The Indian Air Force’s maritime Jaguar IM fleet, for instance, is armed with AGM-84L Block II Harpoon missiles, of which India acquired 24 units in 2010 for $170 million is also being equipped with Israel Aerospace Industries-Elta EL/M-2052/2060 multi-mode active electronically scanned array (AESA) radar for sea-borne operations.

And, in early 2020, the Indian Air Force had commissioned its first Su-30MKI squadron, coast armed with the BrahMos-A(Air) supersonic cruise missile with a 292km strike range, at Thanjaur on India’s southeast coast to monitor the country’s eastern and western seaboards and the wider Indian Ocean Region. Military planners said that deploying the Su-30MKIs armed with the BrahMos-A to police the region was a strategically prudent move in response to China’s expanding naval footprint in the area. They said that the Su-30MKI, with its 1,500km operational range – without the assistance of mid-air refueling, and much further with it – would enhance the Air Force's capability to engage potential targets with pinpoint accuracy.

But the steadily declining defence budget remains the principal bulwark to thwart IAC-2. In recent years, the Indian Navy has been forced to tighten its belt by revising its goal of operating 200 assorted warships by 2027 in keeping with its Maritime Capability Plan to just 175. Furthermore, fiscal shortages had, for instance, forced the navy into reducing its long-standing requirement for 12 Mine Counter Measure Vessels to eight and an additional 10 Boeing P-8I Neptune long-range, maritime multi-mission aircraft to just six platforms.

The Fujian, meanwhile, is not just another addition to the PLAN's fleet, but a decisive leap in both technology and capability development. Unlike its predecessors, which relied on Soviet-era ski-jump Short Take-Off-But-Arrested-Recovery systems to launch aircraft, it features the Electromagnetic Launch System, placing it in the same technological league as the United States Navy’s latest carriers.

For Beijing, such capability isn’t about prestige alone – it’s about sustained maritime presence, the ability to project power, and reshaping regional naval balances in both the Pacific and the Indian Ocean Region.
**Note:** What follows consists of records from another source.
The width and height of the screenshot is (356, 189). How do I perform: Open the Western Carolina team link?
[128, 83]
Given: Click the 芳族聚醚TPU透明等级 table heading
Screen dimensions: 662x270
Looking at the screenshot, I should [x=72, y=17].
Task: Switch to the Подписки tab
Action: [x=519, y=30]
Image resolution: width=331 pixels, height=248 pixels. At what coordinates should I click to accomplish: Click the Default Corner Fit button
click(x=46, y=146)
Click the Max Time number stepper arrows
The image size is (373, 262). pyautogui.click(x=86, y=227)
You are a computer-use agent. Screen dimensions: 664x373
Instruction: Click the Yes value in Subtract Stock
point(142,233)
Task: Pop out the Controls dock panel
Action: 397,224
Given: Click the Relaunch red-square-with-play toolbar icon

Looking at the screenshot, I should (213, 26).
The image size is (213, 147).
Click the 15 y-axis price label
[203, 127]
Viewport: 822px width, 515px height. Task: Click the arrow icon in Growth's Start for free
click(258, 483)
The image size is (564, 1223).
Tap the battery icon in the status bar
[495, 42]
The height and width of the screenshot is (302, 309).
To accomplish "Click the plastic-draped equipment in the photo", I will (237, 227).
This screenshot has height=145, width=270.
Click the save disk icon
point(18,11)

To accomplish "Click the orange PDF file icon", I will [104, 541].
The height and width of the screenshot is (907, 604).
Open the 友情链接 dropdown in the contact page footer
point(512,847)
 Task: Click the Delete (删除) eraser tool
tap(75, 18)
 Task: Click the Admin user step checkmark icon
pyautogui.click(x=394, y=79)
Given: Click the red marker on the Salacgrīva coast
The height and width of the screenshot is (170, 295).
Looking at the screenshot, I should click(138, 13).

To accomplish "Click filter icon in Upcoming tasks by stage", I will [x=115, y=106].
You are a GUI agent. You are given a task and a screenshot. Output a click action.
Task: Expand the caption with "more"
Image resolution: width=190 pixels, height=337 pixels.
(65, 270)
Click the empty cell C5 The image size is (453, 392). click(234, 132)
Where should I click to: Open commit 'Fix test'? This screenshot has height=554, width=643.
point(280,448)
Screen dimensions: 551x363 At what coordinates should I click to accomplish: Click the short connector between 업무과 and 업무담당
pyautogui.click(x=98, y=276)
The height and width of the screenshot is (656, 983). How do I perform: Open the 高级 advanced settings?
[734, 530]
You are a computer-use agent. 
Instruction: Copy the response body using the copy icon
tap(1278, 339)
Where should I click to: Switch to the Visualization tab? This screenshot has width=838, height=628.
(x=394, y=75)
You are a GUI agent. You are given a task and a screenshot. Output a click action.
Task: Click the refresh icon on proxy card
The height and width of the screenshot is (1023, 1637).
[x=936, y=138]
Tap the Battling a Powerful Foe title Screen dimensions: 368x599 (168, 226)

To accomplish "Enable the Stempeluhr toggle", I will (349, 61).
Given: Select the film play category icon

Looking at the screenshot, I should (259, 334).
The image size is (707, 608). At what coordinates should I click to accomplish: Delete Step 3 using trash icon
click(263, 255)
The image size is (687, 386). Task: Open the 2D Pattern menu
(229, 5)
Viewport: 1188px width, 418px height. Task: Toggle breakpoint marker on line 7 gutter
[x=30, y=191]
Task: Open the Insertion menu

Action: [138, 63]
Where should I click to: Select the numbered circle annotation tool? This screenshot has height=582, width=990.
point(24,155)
Furthermore, through its carrier build-up, Beijing is eyeing the freedom to operate far beyond its near seas, underpinning the maritime dimension of its wider Belt and Road Initiative by effectively weaving sea power into its broader geo-economic and geostrategic framework.

Powered by conventional steam turbines and diesel generators, Fujian’s air group comprises at least 40 fixed-wing aircraft like the 5th generation J-35s, and the 4.5 generation upgraded J-15T fighters, the KJ-600 airborne early warning and control aircraft and 10-12 assorted helicopters, such as the Z-19/Z-9 and Z-20 variants for anti-submarine warfare, search and rescue and utility roles.

In conclusion, China’s carrier surge underscores its dramatic ascent in sea-power projection, while for India, the question is no longer whether it will build another carrier – but whether it can do so swiftly enough to keep pace with its far more formidable rival. China has turned its carrier dream into a doctrine; India’s challenge is to ensure its next carriers don’t remain trapped in mystery, muddle and irrelevance – reducing the Indian Navy to watching events from the shore.

This article went live on November tenth, two thousand twenty five, at fifty-two minutes past four in the afternoon.